Cependant, le capitalisme a su s’adapter. Pour maintenir la paix sociale, les plus nantis se sont résolus à partager avec la populace non seulement les biens produits, mais aussi du temps (de loisir) dégagé par les gains de productivité. On peut appeler cette stratégie une rétrocession de jouissance (1).
Mais les capitalistes ne sont pas des imbéciles. Ils se sont organisés pour reprendre d’une main ce qu’ils donnaient de l’autre. Il suffisait d’envahir le temps libre rétrocédé… d’activités de consommation! On a donc créé une industrie du loisir (cinéma, musique populaire, tourisme, sport, parc d’attractions, bricolage, etc.).
En fait, c’est le « rêve américain » dans son ensemble qui est devenu synonyme d’occupation des temps libres par la consommation : l’automobile, le centre commercial, la maison de banlieue avec son gazon parfait, etc.
Ainsi, dans l’ancien capitalisme, seul le temps de travail des masses était productif pour le système. En revanche, dans le capitalisme 2.0, le temps libre rétrocédé aux travailleurs allait aussi devenir productif pour le système. La rétrocession de jouissance allait donc régler le plus gros problème économique du système capitaliste au 20e siècle : la surproduction.
Toutefois, puisque la capacité de production augmente plus vite que les désirs de consommation, il fallait stimuler ces désirs. C’est là que le sexe entre en scène.
À Pâques 1929, à New York, s’est déroulée une opération de relations publiques qui allait entrer dans l’histoire. Les médias avaient été avertis qu’un défilé aurait lieu sur la 5e Avenue et que de belles jeunes femmes allaient allumer des torches de la liberté. On s’attendait donc qu’elles incarnent des statues de la Liberté. Au lieu de cela, elles se sont mises à fumer.
En effet, les fabricants de cigarettes ne toléraient plus que la moitié de l’humanité, en l’occurrence les femmes, ne fume pas. À l’époque, seules les prostituées avaient ce privilège.
Mais, après tout, pourquoi toutes les femmes n’auraient pas le droit de fumer? L’idée, derrière cette opération de relations publiques, était d’associer le fait de fumer à l’émancipation des femmes. Mais d’où est venue cette idée et comment cela a-t-il pu fonctionner?
Il se trouve que le spécialiste des relations publiques qui a monté cette opération, un dénommé Edward Bernays, était le neveu de… Freud. Suivant les théories de son oncle, il est parti de l’idée que la cigarette est un symbole phallique représentant le pouvoir du mâle. Ainsi, pour les femmes, fumer pouvait aisément être confondu avec une appropriation du pouvoir masculin. Elles allaient enfin pouvoir dérober aux hommes leur petit phallus portatif.
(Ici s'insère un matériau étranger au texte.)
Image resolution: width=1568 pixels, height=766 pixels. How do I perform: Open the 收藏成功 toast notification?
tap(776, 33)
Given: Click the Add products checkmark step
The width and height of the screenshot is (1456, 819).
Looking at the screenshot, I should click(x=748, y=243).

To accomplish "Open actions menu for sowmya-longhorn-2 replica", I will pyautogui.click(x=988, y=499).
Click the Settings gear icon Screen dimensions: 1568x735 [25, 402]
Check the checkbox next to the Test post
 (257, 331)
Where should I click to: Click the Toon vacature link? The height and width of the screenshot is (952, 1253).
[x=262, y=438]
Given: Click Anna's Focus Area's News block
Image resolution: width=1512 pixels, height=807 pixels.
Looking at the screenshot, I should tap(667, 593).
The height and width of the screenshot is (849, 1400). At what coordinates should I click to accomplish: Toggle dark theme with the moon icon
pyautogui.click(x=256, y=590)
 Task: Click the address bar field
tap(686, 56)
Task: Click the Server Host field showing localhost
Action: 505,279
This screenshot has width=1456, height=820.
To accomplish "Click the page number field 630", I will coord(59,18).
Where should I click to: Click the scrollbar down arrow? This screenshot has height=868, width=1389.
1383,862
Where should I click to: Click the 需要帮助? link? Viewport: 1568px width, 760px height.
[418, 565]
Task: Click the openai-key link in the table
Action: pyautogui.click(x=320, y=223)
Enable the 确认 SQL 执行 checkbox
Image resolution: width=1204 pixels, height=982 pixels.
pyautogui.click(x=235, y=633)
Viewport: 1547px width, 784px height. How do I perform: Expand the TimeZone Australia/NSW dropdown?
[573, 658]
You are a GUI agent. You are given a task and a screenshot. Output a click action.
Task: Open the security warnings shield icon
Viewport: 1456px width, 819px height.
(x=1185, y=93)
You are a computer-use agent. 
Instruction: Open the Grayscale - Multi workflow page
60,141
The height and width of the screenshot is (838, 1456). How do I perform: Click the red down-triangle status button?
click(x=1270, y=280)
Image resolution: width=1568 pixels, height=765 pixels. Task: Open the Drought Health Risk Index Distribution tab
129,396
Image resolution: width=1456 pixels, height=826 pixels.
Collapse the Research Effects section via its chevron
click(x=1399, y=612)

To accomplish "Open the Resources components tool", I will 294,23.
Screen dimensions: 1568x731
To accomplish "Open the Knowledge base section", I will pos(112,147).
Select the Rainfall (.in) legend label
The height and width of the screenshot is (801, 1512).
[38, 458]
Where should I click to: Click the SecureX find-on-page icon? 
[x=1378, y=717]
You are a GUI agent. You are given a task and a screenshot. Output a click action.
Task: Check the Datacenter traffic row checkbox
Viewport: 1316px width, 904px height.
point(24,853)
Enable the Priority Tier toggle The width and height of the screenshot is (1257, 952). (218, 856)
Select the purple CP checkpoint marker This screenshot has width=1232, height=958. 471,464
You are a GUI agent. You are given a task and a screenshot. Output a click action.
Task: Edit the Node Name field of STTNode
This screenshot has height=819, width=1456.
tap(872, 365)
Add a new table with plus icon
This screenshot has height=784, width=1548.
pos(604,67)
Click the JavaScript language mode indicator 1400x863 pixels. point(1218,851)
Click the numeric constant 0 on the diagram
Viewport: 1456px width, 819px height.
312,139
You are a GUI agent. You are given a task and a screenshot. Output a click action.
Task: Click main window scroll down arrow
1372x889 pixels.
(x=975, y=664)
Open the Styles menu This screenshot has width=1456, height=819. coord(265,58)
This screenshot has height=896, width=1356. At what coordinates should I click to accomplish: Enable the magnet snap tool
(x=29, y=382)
Nous sommes, dès lors, entrés dans une « ère perverse-puritaine », où les produits de consommation sont devenus des moyens de sublimer ses pulsions sexuelles. Ainsi, le niveau de consommation stratosphérique aux États-Unis pourrait s’expliquer en partie par son puritanisme, avec ce qu’il implique de répression et donc de sublimation.
Presque n’importe quoi peut être vendu selon cette logique. On peut mettre une pin-up dans une position suggestive pour érotiser n’importe quel objet, par exemple un outil, que ce soit dans ce sens ou dans ce sens. C’est donc peut-être « la pin-up, avec sa cervelle de moineau, qui a sauvé le capitalisme ».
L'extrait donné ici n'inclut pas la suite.